═════ EXTRACTED INFORMATION ═════

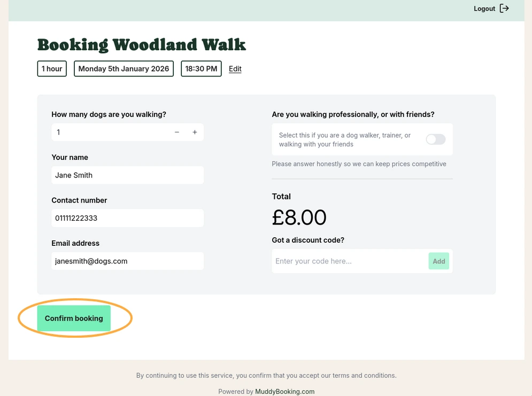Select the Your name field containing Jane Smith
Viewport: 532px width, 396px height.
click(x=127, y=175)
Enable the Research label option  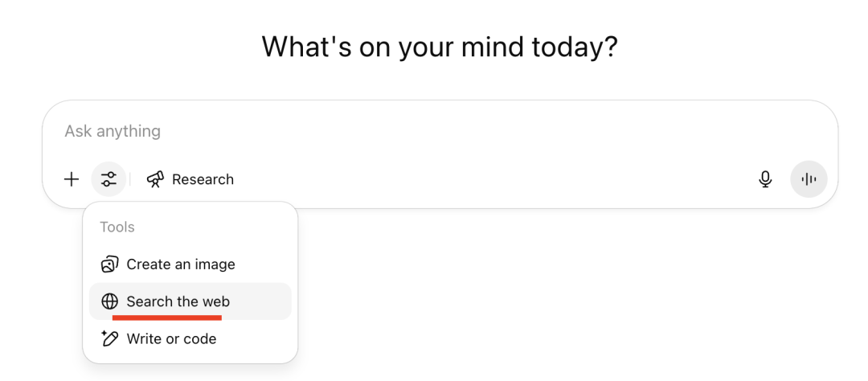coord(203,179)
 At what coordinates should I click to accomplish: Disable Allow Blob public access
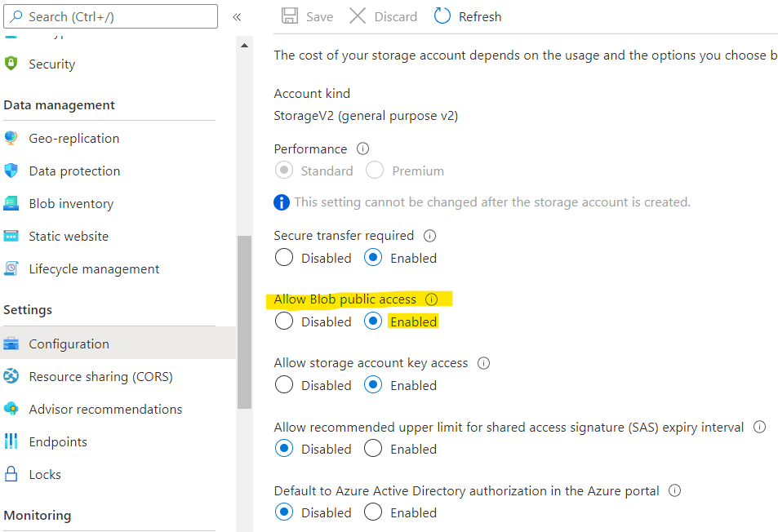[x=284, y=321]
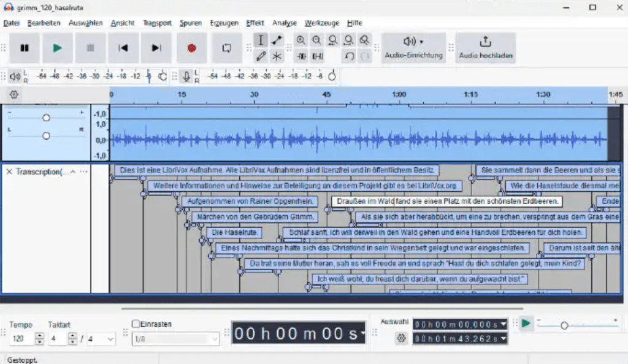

═════

EXERCISE
Nothing but the lines from the one holding "At what coordinates" through the last line of the entries should be written out, exactly and inclusively, minus the pictures.

TASK RESULT
 At what coordinates should I click to accomplish: Disable Allow Blob public access
[x=284, y=321]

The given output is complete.